**BRIEF:**
Word for word, output every line of the material below, minus pictures.

+-------+

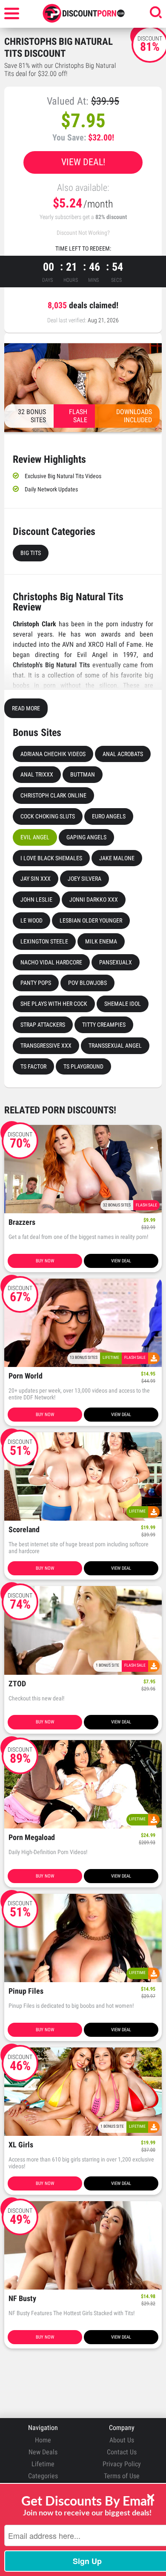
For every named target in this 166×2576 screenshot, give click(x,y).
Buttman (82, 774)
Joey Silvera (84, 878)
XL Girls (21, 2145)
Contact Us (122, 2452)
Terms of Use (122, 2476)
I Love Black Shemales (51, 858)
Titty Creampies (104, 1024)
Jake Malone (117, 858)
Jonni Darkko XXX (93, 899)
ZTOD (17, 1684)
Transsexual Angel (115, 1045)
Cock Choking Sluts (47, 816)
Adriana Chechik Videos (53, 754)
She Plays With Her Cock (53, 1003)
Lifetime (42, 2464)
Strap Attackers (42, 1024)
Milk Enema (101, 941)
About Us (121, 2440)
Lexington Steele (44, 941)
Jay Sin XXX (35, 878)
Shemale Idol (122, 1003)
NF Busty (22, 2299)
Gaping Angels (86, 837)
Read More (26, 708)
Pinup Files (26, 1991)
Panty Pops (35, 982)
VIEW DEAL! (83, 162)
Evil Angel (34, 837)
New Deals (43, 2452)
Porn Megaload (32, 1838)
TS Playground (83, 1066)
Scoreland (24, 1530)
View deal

+-------+

**ANSWER TO THE PROBLEM:**
For every named target in this 166×2576 screenshot, give click(x,y).
Buttman (82, 774)
Joey Silvera (84, 878)
XL Girls (21, 2145)
Contact Us (122, 2452)
Terms of Use (122, 2476)
I Love Black Shemales (51, 858)
Titty Creampies (104, 1024)
Jake Malone (117, 858)
Jonni Darkko XXX (93, 899)
ZTOD (17, 1684)
Transsexual Angel (115, 1045)
Cock Choking Sluts (47, 816)
Adriana Chechik Videos (53, 754)
She Plays With Her Cock (53, 1003)
Lifetime (42, 2464)
Strap Attackers (42, 1024)
Milk Enema (101, 941)
About Us (121, 2440)
Lexington Steele (44, 941)
Jay Sin XXX (35, 878)
Shemale Idol (122, 1003)
NF Busty (22, 2299)
Gaping Angels (86, 837)
Read More (26, 708)
Pinup Files (26, 1991)
Panty Pops (35, 982)
VIEW DEAL! (83, 162)
Evil Angel (34, 837)
New Deals (43, 2452)
Porn Megaload (32, 1838)
TS Playground (83, 1066)
Scoreland (24, 1530)
View deal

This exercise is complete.